Print collecting

By Bill Lacey 

 

It may sound like a paradox but my advice to would-be collectors is never collect anything that is sold as collectable. 

Things like first day cover stamps and coins, collector’s plates, porcelain figurines and many other items are often sold with a high retail price justified by the promise that they are sure to be a good investment. A piece may be promoted as a limited edition or signed by the artist to imply a rarity value but from my experience such pieces tend to have little worth on the secondary market.

Grandma may have cherished her collection of porcelain ladies but fashions change and, sadly, today in auction they are worth a fraction of what she paid for them.

The golden rule is to buy what you like, what you can live with and not to even consider an item’s investment potential. By all means go ahead and buy that limited edition print if you love it but take the sales pitch with a pinch of salt.

There will always be an exception to the rule of course. The only signed prints that have gone up in value that I can think of are prints by the nation’s favourite artist: L.S.Lowry.

Twenty or thirty years ago a signed Lowry print could be purchased for two or three hundred pounds in auction (how I wish I’d bought one or two!) – now, with original oils selling for millions his prints have become highly sought after too.

This view of Berwick on Tweed sold at Fielding’s for £5,000 recently much to the delight of the owner who had kept it in a drawer wrapped in brown paper and never got around to hanging it.

Fieldings achieved another astonishing result for a Lowry in 2016.

A gentleman brought a book of autographs he had collected as a child in the 1940s to one of our weekly valuation days.

Amongst the usual well wishes from schoolfriends was a pen and ink drawing by L.S.Lowry.

The gentleman’s mother had befriended the artist and they often used to meet for lunch at the Manchester City Art gallery. Lowry agreed to sign the autograph book and made the tiny drawing to accompany his signature in 1949. 

Measuring just 15 x 10cms, it was a typical industrial street scene with figures and a dog and a church and factory chimneys in the distance. Exactly the sort of subject matter Lowry collectors are looking for.

Many years later the gentleman had the drawing authenticated at the Lowry Gallery in Salford. To have this guarantee of provenance was vital to the sale. There are so many fake Lowrys in circulation that buyers are rightly cautious.
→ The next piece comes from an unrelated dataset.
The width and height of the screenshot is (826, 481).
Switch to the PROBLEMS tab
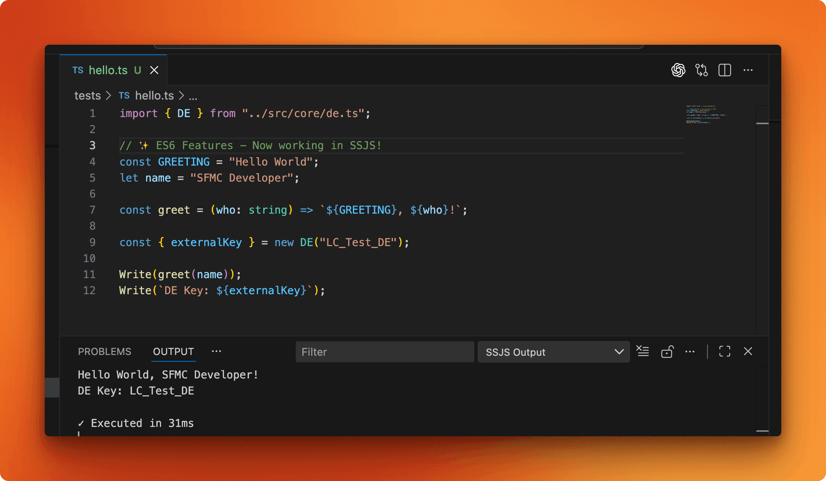[x=105, y=351]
There was a buzz of excitement on the day of the auction. Several telephone bidders determined to buy it. The bidding quickly sailed past our presale estimate of £5,000-7,000. One by one bidders dropped out until finally there were just two telephone bidders in contention, a dealer and a private collector. After a tense battle the private collector won with a bid of £26,500 and the hammer fell to gasps and a round of applause from spectators in the auction room.